Troubleshooting#

This page describes common problems and possible solutions.

Processing drives are full#

When a node is down because processing drives are full, please run the following to remove all files in processing that have not been touched the last 60 days.

find "$DIR" -type f -atime +60 -delete
find "$DIR" -type d -empty -delete

I/O error when submitting a batch job#

When you get the following error message when submitting a batch job, it is likely that the logfile storage is full.

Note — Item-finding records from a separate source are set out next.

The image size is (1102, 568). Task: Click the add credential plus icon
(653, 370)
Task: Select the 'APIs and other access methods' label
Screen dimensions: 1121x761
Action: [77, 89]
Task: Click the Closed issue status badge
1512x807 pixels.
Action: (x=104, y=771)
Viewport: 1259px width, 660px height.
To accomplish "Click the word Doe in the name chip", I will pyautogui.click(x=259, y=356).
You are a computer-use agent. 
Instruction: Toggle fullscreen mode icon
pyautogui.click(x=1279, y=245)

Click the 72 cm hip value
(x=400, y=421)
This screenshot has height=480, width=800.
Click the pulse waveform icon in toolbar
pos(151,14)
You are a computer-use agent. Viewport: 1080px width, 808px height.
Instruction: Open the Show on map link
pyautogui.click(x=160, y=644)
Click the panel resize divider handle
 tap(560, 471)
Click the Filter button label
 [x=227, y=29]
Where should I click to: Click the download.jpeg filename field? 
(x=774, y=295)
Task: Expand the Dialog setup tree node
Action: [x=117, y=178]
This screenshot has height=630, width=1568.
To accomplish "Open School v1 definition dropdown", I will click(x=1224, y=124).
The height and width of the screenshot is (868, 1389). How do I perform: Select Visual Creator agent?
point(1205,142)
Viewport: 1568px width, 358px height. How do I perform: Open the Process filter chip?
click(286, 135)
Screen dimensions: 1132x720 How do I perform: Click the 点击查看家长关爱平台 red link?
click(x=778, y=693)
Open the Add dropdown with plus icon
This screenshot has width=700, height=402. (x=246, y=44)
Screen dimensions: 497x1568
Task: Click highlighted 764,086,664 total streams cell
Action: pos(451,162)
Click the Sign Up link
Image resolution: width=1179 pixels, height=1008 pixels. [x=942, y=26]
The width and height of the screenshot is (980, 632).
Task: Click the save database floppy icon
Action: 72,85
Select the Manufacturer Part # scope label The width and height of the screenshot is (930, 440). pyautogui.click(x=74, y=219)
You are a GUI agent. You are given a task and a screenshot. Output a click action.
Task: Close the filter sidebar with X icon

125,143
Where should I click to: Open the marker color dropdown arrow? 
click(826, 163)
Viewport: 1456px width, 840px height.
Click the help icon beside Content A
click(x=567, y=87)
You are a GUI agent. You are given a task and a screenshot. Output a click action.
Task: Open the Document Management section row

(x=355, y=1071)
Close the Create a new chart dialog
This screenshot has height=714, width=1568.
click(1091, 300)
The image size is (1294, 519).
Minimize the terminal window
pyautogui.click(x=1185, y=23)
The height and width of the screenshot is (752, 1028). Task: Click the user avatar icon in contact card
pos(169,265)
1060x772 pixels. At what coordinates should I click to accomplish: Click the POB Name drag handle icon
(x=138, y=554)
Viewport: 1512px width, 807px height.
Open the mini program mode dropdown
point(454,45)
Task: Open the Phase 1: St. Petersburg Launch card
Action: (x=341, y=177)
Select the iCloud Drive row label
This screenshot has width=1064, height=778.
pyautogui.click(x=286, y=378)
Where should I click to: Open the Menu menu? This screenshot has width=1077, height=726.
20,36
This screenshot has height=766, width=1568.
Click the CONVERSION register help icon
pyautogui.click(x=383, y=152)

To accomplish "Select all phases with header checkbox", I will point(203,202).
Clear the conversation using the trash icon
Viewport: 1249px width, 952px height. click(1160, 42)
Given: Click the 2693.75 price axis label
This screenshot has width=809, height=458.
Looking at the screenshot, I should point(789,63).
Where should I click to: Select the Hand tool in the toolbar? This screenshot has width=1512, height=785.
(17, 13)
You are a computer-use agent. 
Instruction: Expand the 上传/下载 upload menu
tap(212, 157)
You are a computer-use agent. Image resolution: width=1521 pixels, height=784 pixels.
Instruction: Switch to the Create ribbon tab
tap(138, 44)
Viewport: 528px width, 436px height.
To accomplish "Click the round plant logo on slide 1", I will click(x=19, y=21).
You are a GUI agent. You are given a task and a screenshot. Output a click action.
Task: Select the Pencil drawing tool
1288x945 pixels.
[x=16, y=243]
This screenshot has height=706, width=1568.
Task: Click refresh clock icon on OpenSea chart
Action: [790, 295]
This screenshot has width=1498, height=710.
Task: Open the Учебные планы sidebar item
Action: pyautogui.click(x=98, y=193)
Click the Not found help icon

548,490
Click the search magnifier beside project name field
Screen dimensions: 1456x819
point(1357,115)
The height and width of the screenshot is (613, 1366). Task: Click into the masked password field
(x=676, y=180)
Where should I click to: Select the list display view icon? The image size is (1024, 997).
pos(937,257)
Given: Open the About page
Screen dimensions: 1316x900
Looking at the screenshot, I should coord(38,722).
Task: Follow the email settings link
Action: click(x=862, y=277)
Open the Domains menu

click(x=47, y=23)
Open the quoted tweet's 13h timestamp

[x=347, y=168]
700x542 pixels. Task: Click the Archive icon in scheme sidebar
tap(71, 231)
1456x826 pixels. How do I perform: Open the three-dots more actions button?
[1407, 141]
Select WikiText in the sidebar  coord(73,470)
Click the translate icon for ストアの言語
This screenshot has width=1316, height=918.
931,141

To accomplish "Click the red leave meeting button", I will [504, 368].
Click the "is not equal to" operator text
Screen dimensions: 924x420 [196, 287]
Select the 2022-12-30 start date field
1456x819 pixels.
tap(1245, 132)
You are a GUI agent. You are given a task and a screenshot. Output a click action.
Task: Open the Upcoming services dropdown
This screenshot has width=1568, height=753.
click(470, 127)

sbatch: error: Batch job submission failed: I/O error writing script/environment to file

You can fix this by using rsync to copy all logs to /mnt/archive/logs and subsequently deleting all logs on atlas except for today.

Node in drain#

When a node is in drain, you can use the following commands to get it out of drain:

sudo scontrol update NodeName=<nodename> state=RESUME

Homefolder is exceeding quota#

Homefolder has 300G for homefolder and snapshots. It could be that the snapshots are taking up too much space. You can see snapshots on rhea by running the following command:

zfs list -t snapshot project-pool/network_homes/<username>

You can prune snapshots by using this code: :ref:’https://github.com/bahamas10/zfs-prune-snapshots/blob/master/zfs-prune-snapshots<https://github.com/bahamas10/zfs-prune-snapshots/blob/master/zfs-prune-snapshots>’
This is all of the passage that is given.